MERS’in insandan insana bulaşma oranı SARS-CoV-2’ye göre epey düşüktü. MERS-CoV’un solunum damlacıkları yoluyla bulaştığı düşünülse de nasıl gerçekleştiği anlaşılamamıştı. Özellikle hastane dışında insandan insana bulaş oranının oldukça düşük olduğu gözlenmiş. Öte yandan develerden bulaştığı için salgın sırasında deve ile temas eden vakalar olduğu biliniyordu.

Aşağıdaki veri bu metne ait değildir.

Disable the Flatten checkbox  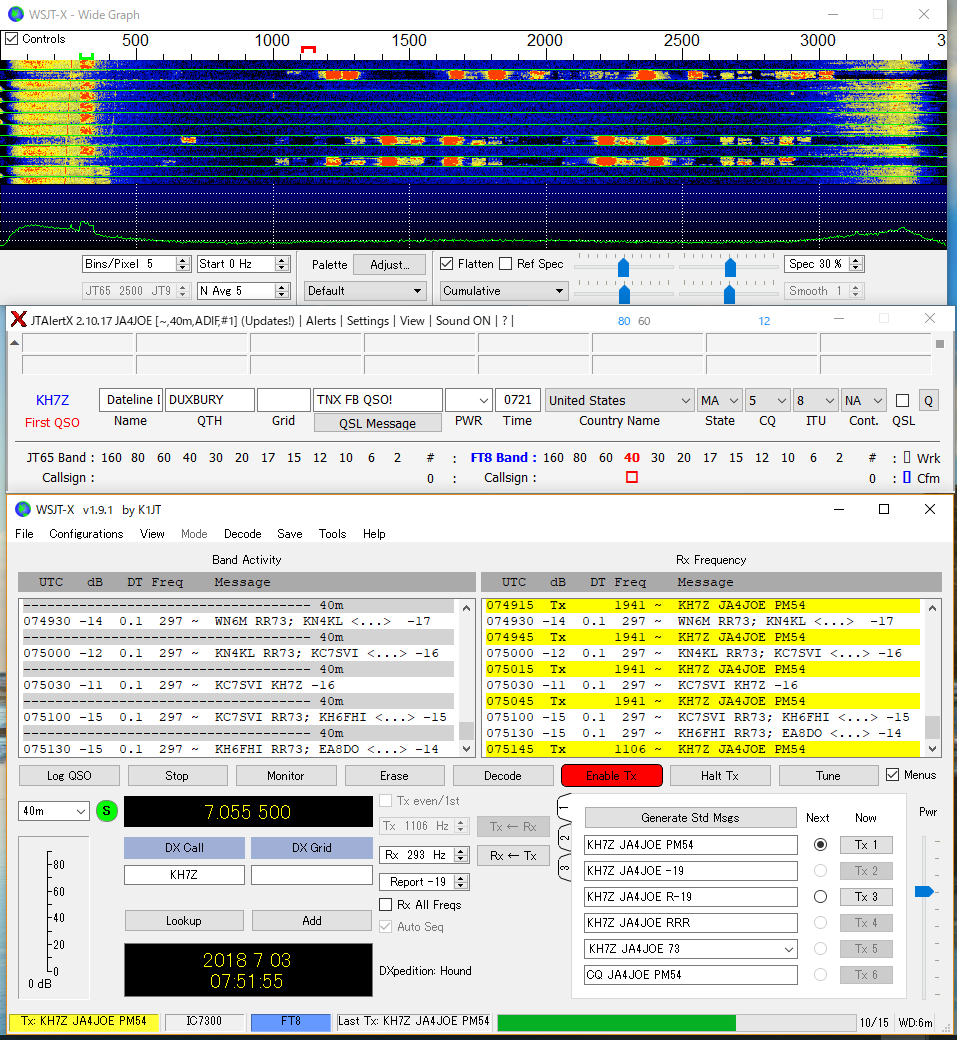click(447, 264)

O dönem de kamusal alanlarda değilse de, hastanelerde hastalarla temas durumuna karşı maske, mesafe kurallarına uyulması gerektiği belirtiliyordu. Hijyen kuralları da önemliydi. Özellikle develerle temas eden kişilerin dikkat etmesi gerektiği belirtiliyordu.

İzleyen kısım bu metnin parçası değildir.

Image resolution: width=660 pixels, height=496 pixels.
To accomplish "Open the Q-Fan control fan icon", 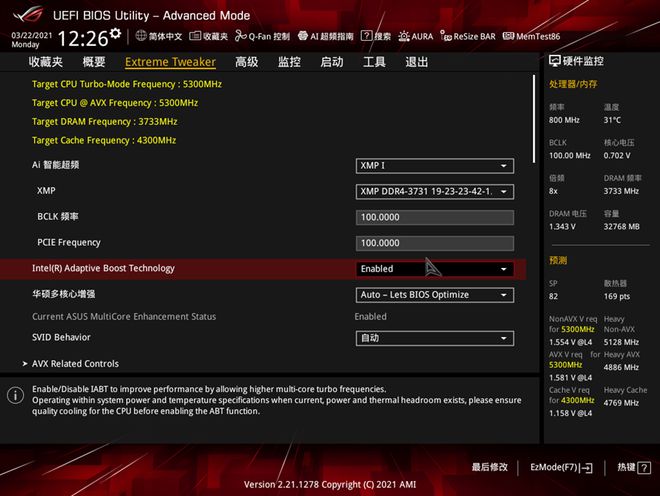I will pyautogui.click(x=240, y=36).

Dolayısıyla MERS’in bulaş oranı düşük olduğu için ve şimdiki gibi çok sayıda insanın hayatını etkilemediği için çok sıkı önlemler alınması beklenemezdi. Oysa SARS-CoV-2’nin bulaş oranı çok daha fazla. Hastalığın birincil bulaşma yolu da solunum damlacıkları. Dünya genelinde şu ana kadar 147 milyonun üzerinde vaka tespit edildi. Türkiye’de vaka oranı ise 4 milyonun üzerinde. Birçok insanın hayatını her açıdan etkileyen hastalığa dair de kısıtlama önlemleri gerekli oluyor.